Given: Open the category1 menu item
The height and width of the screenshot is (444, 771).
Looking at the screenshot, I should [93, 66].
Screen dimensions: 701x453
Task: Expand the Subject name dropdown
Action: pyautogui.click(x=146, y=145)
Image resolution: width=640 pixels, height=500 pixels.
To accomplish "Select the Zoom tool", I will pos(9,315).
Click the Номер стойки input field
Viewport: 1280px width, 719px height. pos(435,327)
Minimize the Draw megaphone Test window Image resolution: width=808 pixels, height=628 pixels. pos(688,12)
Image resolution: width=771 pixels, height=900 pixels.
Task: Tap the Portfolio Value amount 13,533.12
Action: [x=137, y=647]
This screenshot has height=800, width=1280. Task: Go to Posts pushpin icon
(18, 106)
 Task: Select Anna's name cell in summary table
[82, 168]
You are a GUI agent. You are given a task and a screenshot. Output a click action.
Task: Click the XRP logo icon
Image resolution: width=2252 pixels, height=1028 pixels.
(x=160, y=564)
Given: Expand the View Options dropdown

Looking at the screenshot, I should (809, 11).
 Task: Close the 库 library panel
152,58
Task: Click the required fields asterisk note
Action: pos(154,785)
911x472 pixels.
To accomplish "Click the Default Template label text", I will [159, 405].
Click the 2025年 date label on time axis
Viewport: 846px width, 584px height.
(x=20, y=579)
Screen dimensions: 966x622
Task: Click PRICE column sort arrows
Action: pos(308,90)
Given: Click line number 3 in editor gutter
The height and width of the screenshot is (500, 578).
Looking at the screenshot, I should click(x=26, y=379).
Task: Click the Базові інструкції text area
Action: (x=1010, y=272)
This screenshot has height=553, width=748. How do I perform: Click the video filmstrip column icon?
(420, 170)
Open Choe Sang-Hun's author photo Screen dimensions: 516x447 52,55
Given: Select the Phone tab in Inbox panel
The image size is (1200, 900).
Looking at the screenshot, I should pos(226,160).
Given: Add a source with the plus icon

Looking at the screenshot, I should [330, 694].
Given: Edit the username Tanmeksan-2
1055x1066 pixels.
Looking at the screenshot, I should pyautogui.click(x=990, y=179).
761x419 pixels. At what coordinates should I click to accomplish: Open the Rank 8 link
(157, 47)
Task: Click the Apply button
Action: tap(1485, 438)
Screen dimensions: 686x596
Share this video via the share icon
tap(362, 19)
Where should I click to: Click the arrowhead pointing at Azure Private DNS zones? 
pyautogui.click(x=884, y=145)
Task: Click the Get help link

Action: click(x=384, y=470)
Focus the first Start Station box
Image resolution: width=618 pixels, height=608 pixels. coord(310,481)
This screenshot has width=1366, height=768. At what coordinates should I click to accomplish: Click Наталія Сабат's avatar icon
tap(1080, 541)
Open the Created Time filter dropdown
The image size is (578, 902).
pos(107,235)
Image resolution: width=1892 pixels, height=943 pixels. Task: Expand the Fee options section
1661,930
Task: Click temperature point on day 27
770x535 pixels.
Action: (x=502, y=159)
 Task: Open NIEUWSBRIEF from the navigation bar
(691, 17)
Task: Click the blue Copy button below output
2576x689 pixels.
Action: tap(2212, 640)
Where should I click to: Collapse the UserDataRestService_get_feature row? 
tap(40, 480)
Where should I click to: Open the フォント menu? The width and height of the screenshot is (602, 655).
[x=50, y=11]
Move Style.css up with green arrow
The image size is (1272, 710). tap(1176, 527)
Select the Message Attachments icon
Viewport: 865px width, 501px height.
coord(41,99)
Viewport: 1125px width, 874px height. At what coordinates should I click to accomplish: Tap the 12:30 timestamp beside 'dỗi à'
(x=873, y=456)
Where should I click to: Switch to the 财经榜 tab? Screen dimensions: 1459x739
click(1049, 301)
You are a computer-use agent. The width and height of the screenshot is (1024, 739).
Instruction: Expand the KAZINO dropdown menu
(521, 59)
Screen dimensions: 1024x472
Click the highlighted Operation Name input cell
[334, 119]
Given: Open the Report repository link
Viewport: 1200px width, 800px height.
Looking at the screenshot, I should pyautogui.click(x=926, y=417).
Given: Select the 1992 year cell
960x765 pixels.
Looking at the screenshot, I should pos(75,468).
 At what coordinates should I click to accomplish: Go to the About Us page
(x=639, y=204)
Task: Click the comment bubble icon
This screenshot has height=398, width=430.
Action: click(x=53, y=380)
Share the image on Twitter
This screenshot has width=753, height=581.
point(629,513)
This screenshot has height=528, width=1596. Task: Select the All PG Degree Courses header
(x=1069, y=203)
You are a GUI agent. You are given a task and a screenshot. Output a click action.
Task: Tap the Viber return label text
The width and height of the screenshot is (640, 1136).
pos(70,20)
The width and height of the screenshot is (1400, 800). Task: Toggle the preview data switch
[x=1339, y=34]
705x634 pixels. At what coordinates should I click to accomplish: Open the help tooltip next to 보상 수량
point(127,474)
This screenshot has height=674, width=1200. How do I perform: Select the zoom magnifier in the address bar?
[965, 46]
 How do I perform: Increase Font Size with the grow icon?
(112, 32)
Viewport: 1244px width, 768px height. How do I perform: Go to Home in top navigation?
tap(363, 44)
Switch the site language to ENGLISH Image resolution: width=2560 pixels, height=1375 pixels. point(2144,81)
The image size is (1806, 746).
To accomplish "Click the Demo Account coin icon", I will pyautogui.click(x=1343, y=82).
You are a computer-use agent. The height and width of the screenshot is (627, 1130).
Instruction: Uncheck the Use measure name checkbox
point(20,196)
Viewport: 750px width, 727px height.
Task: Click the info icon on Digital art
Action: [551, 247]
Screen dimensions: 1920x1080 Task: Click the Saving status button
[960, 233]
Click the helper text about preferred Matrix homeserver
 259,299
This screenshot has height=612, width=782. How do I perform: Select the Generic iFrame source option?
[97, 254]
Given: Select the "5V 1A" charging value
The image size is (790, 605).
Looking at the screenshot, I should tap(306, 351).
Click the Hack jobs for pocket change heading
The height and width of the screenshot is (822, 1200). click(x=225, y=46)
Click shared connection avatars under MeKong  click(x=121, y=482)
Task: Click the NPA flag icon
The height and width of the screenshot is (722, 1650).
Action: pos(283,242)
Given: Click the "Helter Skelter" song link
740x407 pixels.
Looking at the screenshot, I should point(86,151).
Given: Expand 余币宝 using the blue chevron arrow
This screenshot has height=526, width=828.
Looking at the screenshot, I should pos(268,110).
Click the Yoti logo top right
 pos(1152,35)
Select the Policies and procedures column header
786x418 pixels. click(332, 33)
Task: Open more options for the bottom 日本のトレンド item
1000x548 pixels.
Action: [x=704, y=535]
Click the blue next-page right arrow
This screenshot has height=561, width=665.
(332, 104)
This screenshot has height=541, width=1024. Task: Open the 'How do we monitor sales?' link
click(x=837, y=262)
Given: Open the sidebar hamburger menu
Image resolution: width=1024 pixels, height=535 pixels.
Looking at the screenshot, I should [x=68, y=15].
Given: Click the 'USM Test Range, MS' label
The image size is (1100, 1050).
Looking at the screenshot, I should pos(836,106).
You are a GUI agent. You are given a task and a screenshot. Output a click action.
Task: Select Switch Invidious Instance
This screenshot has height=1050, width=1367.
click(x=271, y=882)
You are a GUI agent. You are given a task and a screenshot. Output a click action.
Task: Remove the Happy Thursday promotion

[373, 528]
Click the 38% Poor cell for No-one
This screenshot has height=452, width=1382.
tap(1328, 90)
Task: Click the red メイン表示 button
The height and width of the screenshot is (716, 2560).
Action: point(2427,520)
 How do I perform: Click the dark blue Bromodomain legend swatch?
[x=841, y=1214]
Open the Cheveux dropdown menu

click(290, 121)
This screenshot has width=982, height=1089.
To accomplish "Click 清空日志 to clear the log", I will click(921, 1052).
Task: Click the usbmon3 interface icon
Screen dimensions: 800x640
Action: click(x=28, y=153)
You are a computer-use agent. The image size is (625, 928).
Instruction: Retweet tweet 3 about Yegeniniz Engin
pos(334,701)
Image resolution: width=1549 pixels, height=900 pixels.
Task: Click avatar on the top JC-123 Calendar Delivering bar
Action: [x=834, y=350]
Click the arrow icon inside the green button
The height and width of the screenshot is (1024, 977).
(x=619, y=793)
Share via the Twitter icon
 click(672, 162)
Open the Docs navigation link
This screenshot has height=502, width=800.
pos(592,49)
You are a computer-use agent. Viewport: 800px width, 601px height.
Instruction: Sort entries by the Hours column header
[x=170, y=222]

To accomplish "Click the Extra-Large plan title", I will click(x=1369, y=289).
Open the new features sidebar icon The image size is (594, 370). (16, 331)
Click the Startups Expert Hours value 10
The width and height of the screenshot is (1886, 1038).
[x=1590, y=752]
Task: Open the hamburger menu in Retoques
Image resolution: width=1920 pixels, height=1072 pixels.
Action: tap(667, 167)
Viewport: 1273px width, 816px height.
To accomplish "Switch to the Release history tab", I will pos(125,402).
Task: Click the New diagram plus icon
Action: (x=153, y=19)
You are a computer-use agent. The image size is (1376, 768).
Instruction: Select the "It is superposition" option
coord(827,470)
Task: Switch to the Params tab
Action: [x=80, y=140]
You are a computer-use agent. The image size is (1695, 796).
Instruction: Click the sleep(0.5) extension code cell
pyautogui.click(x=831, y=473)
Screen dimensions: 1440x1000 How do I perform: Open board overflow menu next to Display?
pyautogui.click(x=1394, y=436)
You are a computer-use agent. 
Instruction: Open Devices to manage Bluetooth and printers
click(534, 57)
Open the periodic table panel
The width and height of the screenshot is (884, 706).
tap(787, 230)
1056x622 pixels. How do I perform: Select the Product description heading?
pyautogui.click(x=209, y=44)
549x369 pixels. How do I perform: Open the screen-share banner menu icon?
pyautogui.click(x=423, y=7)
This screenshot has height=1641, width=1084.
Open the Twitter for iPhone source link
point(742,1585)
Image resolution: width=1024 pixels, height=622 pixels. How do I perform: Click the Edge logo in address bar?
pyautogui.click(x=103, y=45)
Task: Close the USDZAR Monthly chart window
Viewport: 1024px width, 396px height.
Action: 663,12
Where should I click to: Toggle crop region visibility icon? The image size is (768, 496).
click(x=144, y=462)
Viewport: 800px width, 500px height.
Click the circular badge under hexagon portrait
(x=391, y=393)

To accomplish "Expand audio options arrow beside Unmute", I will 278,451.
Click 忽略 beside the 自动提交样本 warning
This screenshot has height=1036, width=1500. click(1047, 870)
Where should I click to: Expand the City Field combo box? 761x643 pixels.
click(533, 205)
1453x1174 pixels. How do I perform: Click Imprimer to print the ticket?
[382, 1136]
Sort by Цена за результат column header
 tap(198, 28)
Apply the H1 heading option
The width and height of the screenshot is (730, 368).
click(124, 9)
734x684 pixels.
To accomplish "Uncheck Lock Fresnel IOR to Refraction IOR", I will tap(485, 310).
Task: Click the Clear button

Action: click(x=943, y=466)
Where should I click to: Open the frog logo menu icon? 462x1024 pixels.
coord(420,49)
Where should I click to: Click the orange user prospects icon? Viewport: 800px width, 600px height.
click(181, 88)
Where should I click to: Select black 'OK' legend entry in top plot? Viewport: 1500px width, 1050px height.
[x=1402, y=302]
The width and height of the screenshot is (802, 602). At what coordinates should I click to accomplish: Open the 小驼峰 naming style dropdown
++++++++++
## EXERCISE AIM
Exactly one number is the answer: how many lines in the data include the word "computer".

## ANSWER TO THIS PROBLEM
7